### Directions
Please reproduce the lines from the one containing "Switch to the Dictionary.com browser tab" through the end of the data below exactly as they stand, and omit all pictures.

### Given entries
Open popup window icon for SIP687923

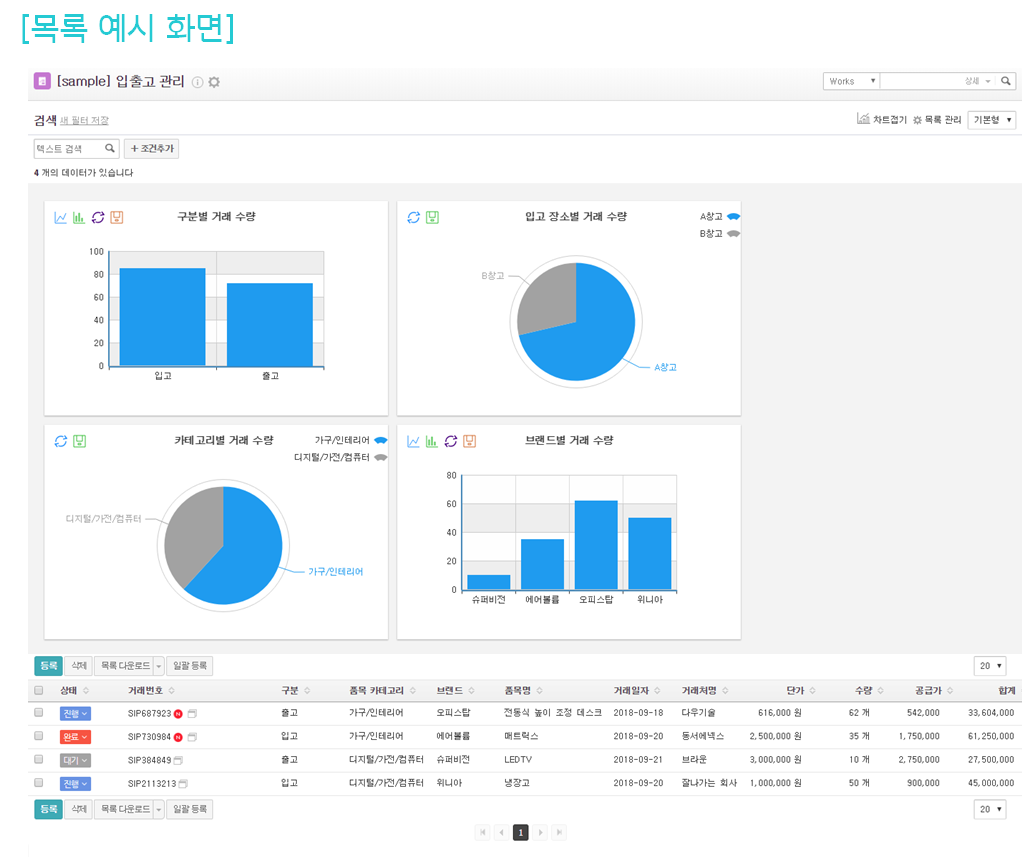pos(192,713)
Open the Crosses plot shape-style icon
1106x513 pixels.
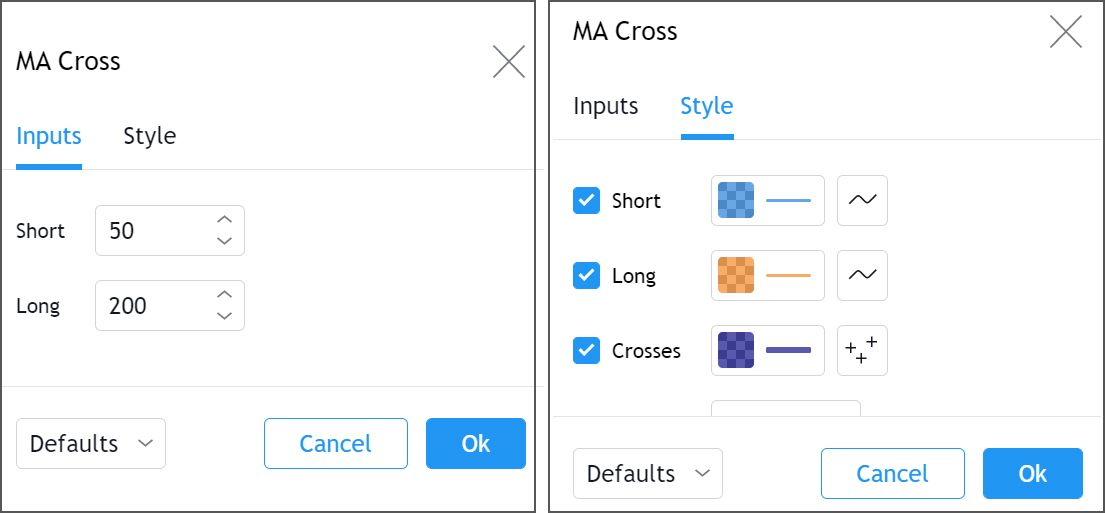862,351
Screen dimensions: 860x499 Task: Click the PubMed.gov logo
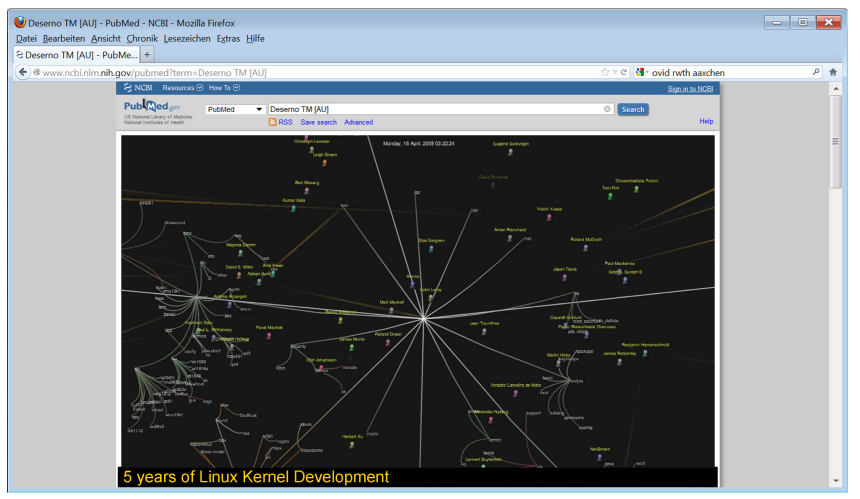(x=153, y=106)
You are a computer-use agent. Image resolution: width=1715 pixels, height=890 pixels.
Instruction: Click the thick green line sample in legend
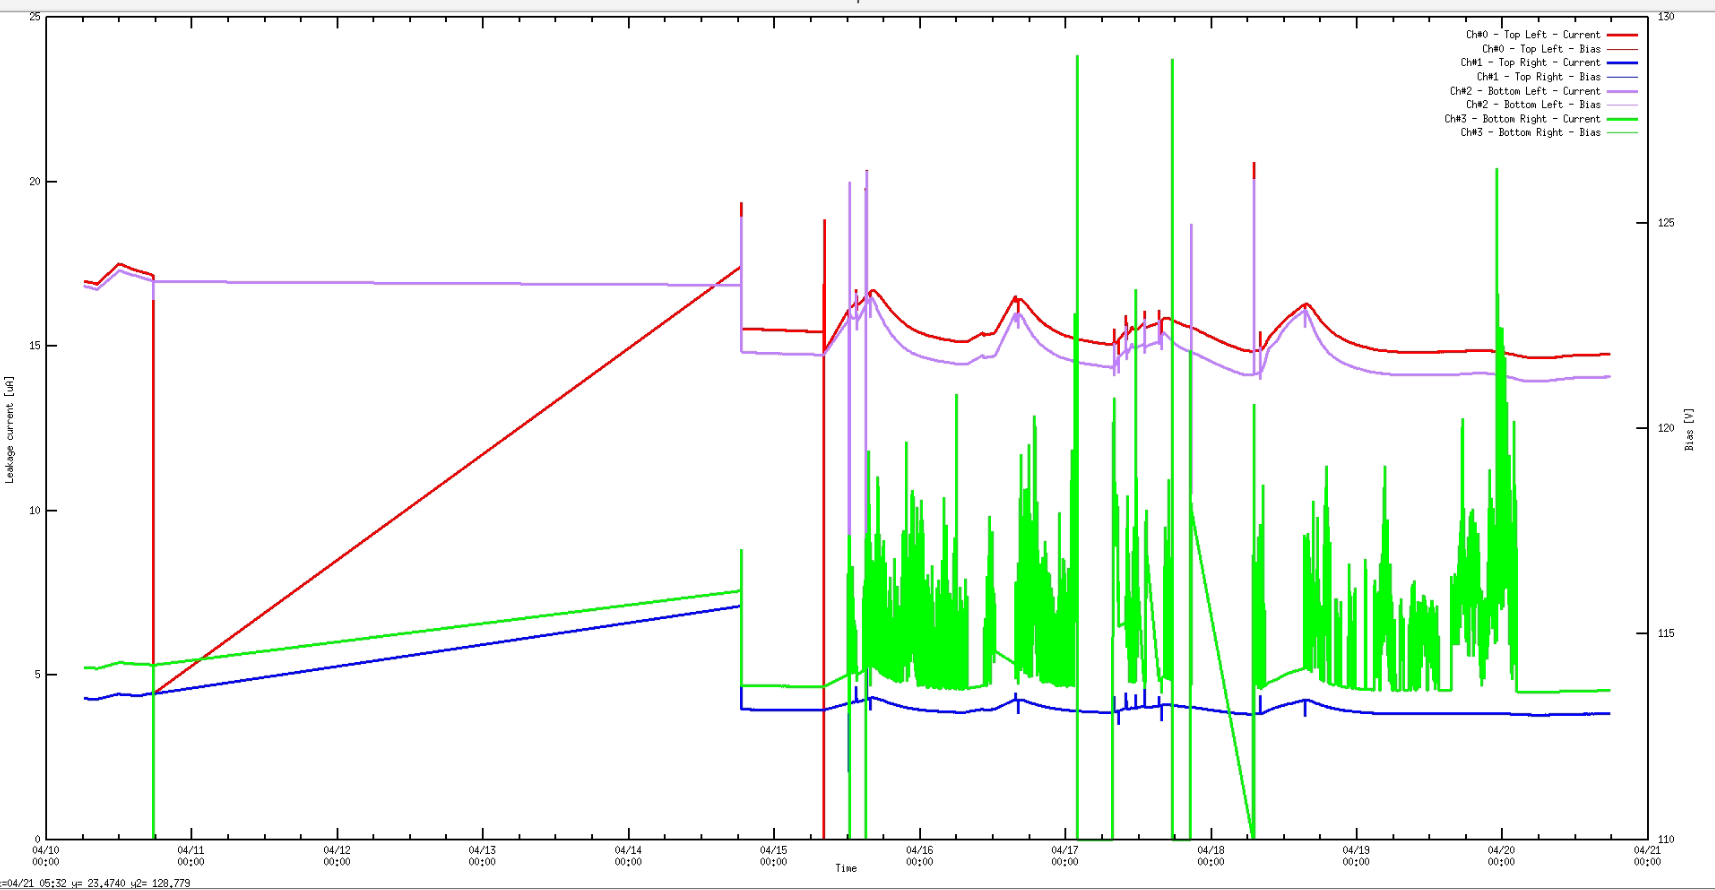pyautogui.click(x=1622, y=119)
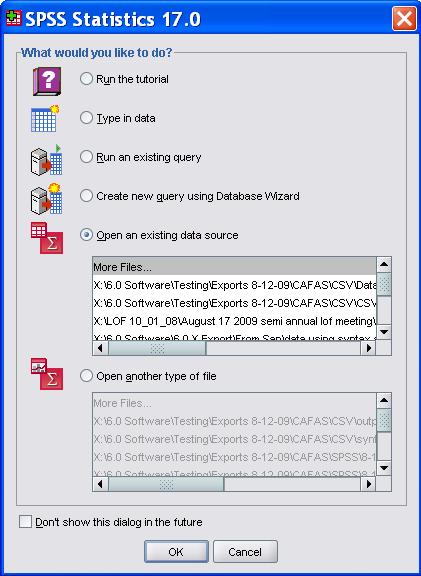
Task: Enable Don't show this dialog in the future
Action: [25, 522]
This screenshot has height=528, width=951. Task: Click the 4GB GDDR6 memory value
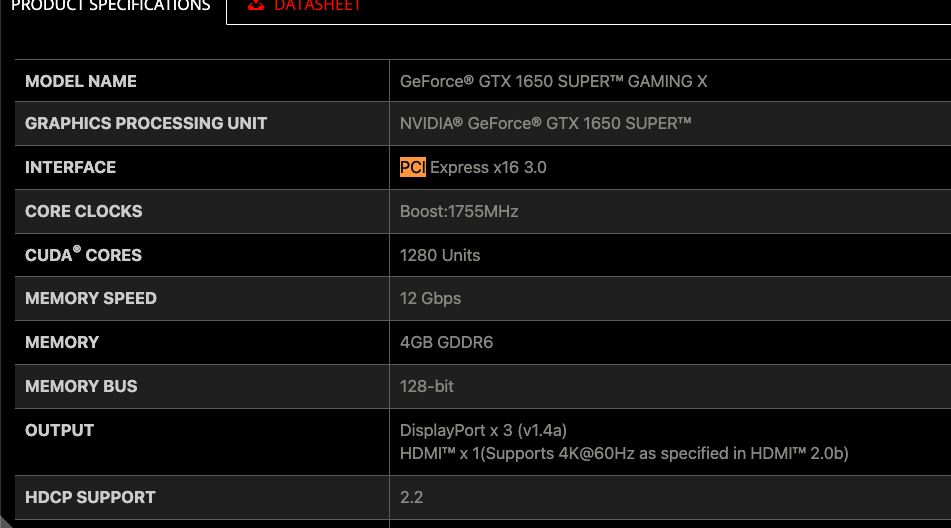pos(446,342)
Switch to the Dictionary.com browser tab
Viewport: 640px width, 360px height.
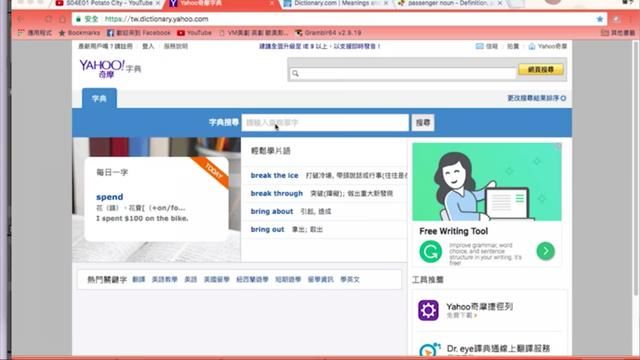coord(336,3)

### Output of the exercise
Switch to the Dictionary.com browser tab
Viewport: 640px width, 360px height.
coord(336,3)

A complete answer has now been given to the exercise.